We got some great numbers about US employment in the theatre industry last year based on a survey we ran. We're running nearly the same survey this year in an attempt to collect long-term trend data.

http://goo.gl/forms/0biwhqcF0G

Just like last year, we'll be posting the anonymized data and our analysis of it on http://survey.benpeoples.com/ -- we might even make that site a little prettier this year. 

Unlike last year, the survey is sponsored by my new jobs website (still in beta) called Overhires. We're trying a bit of a different approach to short-term job listings. We created the website based on last year's survey data.

There were some concerns posted last year with the initial posting of the survey, I'm reposting my responses to that:

*How will this data be used?*
However anyone seems to think it's useful. We just think that the data should be available. We're presenting it as the first annual survey, since we also think it would be interesting to run this survey on an annual basis and see how the industry shifts.

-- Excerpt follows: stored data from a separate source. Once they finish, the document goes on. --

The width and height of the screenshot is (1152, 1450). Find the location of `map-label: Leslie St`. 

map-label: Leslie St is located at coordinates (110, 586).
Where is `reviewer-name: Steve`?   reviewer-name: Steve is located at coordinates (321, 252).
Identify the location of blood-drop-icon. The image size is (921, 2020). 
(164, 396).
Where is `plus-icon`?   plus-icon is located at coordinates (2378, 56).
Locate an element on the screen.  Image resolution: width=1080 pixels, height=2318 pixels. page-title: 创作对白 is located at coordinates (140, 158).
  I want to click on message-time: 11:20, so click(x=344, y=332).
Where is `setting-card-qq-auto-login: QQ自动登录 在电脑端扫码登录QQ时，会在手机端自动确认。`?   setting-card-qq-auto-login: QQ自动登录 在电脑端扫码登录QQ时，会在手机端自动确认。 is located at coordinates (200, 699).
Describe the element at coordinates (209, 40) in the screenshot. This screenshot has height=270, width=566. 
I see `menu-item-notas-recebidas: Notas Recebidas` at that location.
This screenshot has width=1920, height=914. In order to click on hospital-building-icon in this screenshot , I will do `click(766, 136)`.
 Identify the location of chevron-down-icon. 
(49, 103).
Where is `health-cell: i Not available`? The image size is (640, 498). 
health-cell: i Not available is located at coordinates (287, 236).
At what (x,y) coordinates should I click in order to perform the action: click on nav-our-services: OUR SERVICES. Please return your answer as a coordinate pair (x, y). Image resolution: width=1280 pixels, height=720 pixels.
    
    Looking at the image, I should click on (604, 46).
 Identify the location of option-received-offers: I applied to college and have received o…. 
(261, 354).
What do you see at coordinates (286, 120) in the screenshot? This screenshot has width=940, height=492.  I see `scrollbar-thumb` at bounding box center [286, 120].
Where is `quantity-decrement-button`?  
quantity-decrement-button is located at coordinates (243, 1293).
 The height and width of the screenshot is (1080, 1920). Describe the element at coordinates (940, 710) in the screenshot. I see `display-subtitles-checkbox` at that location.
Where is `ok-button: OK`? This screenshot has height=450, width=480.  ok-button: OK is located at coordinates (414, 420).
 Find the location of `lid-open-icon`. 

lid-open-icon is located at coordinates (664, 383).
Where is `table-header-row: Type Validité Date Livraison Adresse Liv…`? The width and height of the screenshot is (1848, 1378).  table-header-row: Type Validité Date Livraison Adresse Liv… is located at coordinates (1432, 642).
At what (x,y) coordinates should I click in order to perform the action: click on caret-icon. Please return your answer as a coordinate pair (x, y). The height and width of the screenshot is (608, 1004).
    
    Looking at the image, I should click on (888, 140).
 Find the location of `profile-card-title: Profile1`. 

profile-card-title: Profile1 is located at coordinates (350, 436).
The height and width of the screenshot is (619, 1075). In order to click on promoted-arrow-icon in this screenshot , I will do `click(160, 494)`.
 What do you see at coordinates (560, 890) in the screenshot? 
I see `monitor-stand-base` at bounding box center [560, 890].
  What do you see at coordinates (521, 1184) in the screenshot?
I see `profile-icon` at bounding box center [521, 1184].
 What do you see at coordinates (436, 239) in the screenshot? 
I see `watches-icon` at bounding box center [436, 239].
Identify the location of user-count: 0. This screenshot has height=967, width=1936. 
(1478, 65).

*Will it be publicly presented or privately held?*
Publicly presented in two formats:
1. Raw data with any identifying information removed (particularly long-form comments that might be traceable will be removed and Zip code data will be aggregated to Metropolitan Survey Area)
2. Summary data will be presented in whitepaper format. 

We plan to put both of these up on an S3 bucket for anyone to download, but we're also offering to e-mail this data out (so you don't have to remember to go look for it).

*What is your purpose and rationale in collecting this information?*
I reached out to both USITT and PLASA and they do not (and may not be able to) collect this information. IATSE has some of this information for the union side of the business, and trade shows collect similar data (for people who go to trade shows). An industry wide survey is rare, and we wanted the information to be available. 

*What is your organization?*
I'm Ben Peoples. I've been in various parts of the entertainment industry throughout the last 15 years. I'm currently running a for-profit company in Pittsburgh, PA, although this survey is unrelated to my current line of work.


----------